Getting Real

Getting Real

Thanks to Facebook’s newsfeed, I stumbled upon an old article on plus-size model, Lizzie Miller, creating quite a stir in 2009 for her nude photos in Glamour magazine.

(Internet file photo.)

Modeling for ElPais.com in 2010. (Internet file photo.)

The full article is here. Okay, so it’s from the Daily Mail (and only the British will give me flack about this anyway) but it’s written by Linda Kelsey, former editor of Cosmopolitan and the now defunct SHE, and it’s a good read and accurately portrays the pressure on women to look like the impossible images we are constantly confronted with in the media. But, more importantly, the article led me to this photo of actress, Jamie Lee Curtis:

In 2002, at age 43, unmade up and un-airbrushed, in More Magazine’s September issue. (Internet file photo.)

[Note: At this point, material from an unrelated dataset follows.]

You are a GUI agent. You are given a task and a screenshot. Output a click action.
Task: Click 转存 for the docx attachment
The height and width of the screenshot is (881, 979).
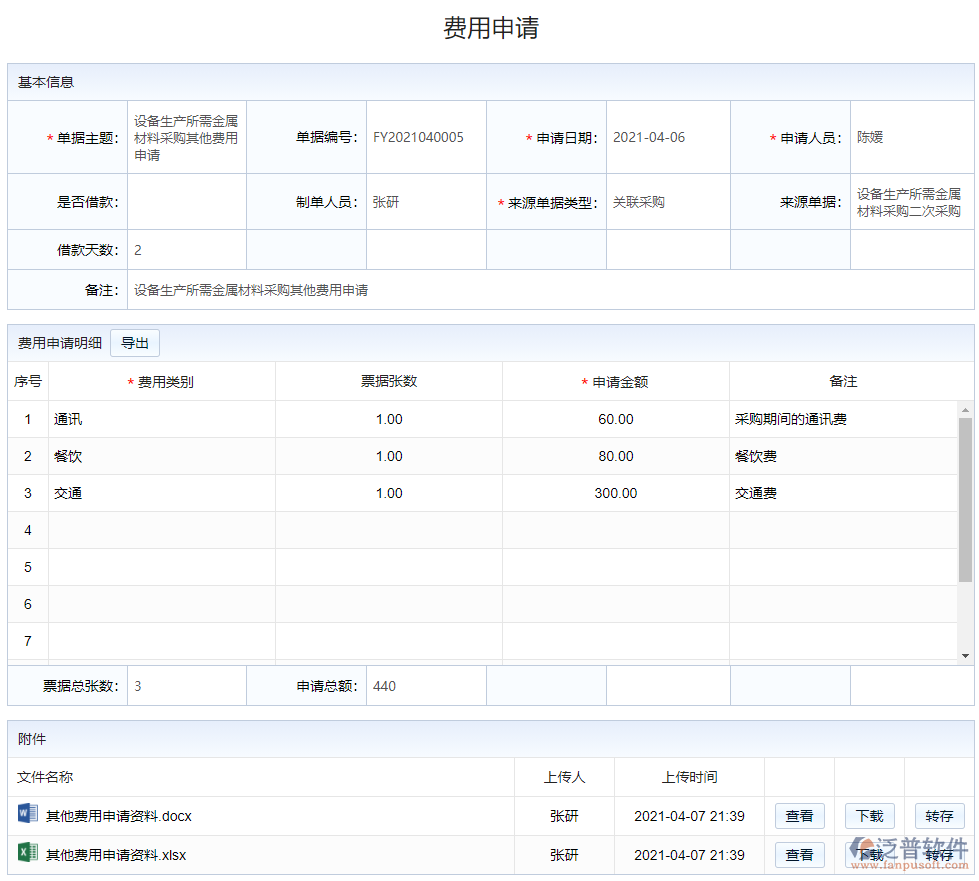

Bear in mind that this is how Jamie used to look:

In 1985, at age 27, in the movie “Perfect”. (Internet file photo.)

And in 1994, at age 36, in the movie “True Lies”. (Internet file photo.)

Is this the inevitable? If it is, then shouldn’t we just throw in the proverbial towel now and head for the nearest Kripsy Kreme for a dozen original glazed doughnuts? (I’ll take two dozen, please.)

Okay, granted that, at 42, Jennifer Aniston has just been named the sexiest woman of all time (you’re kidding, right???) by Men’s Health magazine but she’s got Angelina Jolie keeping her on her treadmill and one can only wonder what else it takes to – Men’s Health, are you serious?!!! Ugh.

Anyway, if we need to have been married to Brad Pitt and have to contend with the likes of Anglina Jolie and have been paid a million dollars per episode to afford personal trainers, nutritionists and chefs then what hope can us mere mortals who crave Cheetos and Reese’s peanut butter cups have? (That’s what I had for dinner last night while watching “Ace Ventura”. Yes, I’m fully retoxed and the scale has been swept off the floor – lest I accidentally step on the damned thing – and banished to the top of an ice box.)

Does Time really have to wreak such havoc on our bodies? How much can we delay the inevitable without becoming a walking science project?

The older I get, I find that it isn’t enough to work out like a fiend. It you don’t make significant cuts in your food intake and give up things you love, like Cheetos and Reese’s peanut butter cups, there’s no way you’re going to lose weight. And with this reduced food intake, remember, you still have to conjure up the energy to work out like a fiend or it’s all for naught.

Sigh.

I’m still hoping that I have my own portrait of Dorian Gray aging away in some unknown, unfound room. Or that my vampire blood will kick in and I am not a mere mortal after all.

In the meantime, well, I’m headed to France to eat, drink and be merry and plan to continue to do so back in Manila until January 1st, after which the scale will come off the ice box, the Cheetos and Reese’s peanut butter cups will have to remain on grocery store shelves and I’ll return to the ways of the caveman and hope that the inevitable never comes.


I will be in France from Dec. 15-28 and will have limited access to the internet but will try to post whenever I can. In case I don’t get to write though, happy holidays to all and thank you for following this blog!